• **Problem to work on**: Would you restate each entry word for word, omitting the pictures?

• **Source data**:
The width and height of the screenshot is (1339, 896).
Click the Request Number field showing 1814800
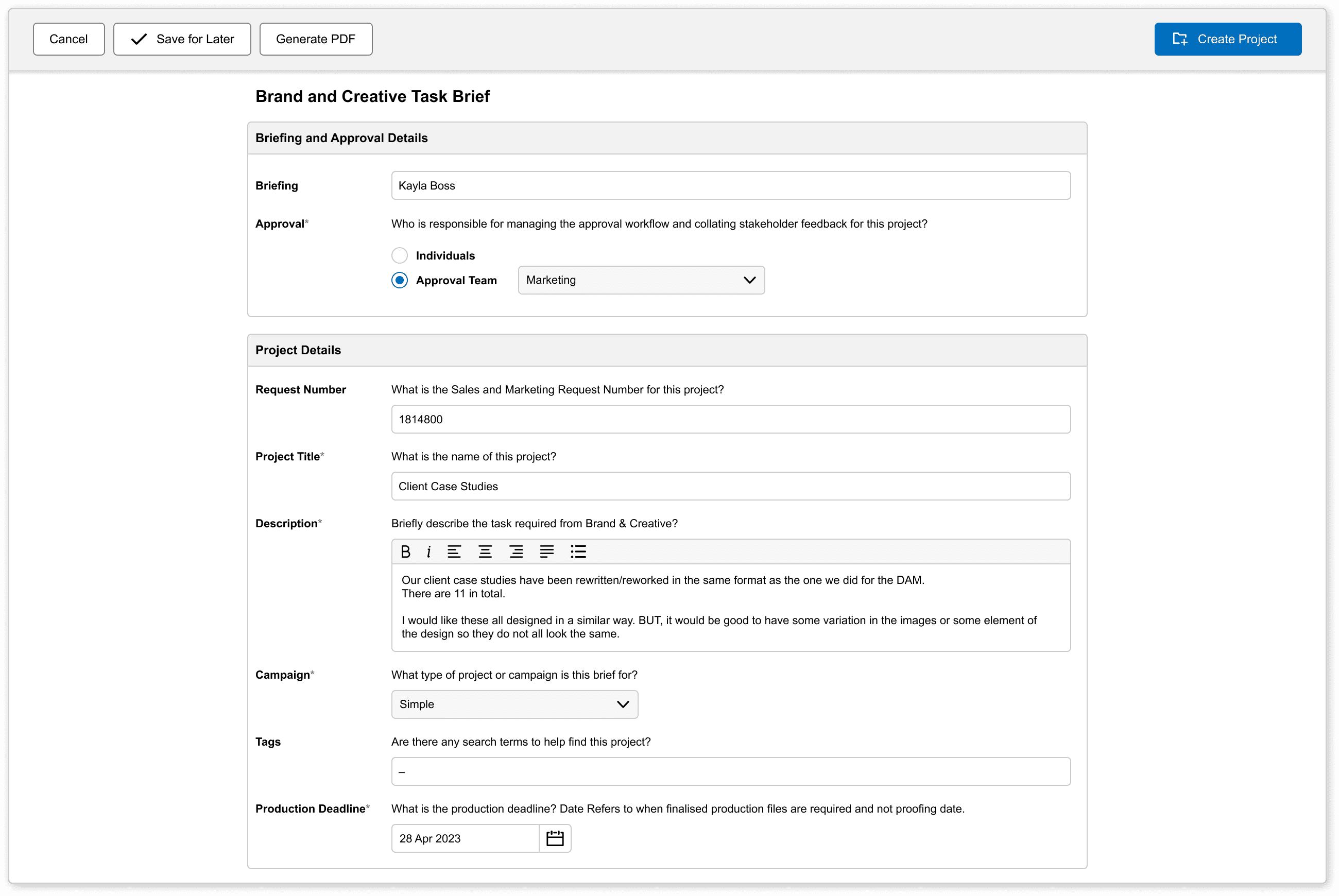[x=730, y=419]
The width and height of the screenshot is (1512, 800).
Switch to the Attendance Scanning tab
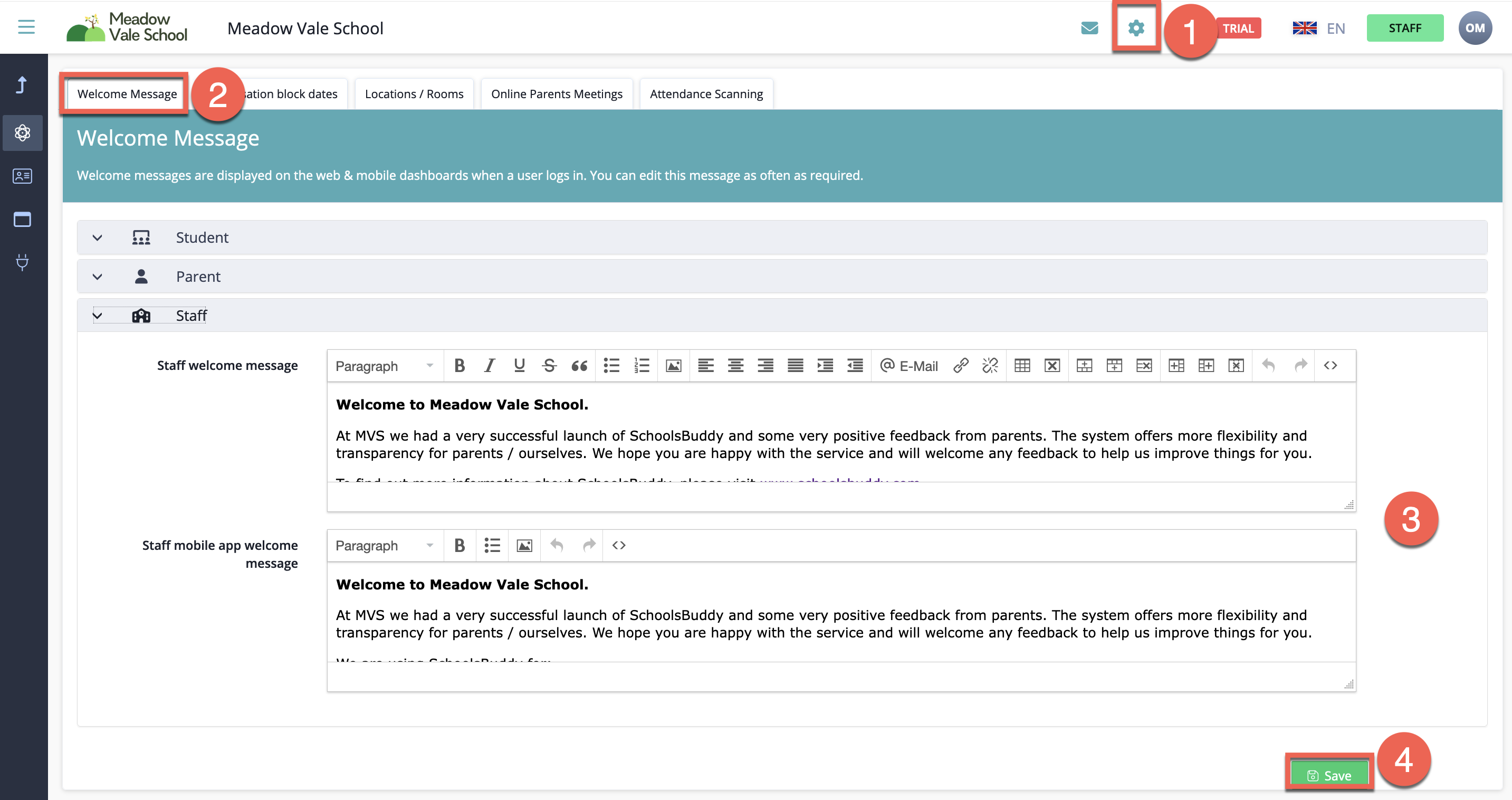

• **Response to the exercise**:
The width and height of the screenshot is (1339, 896).
Click the Request Number field showing 1814800
[x=730, y=419]
The width and height of the screenshot is (1512, 800).
Switch to the Attendance Scanning tab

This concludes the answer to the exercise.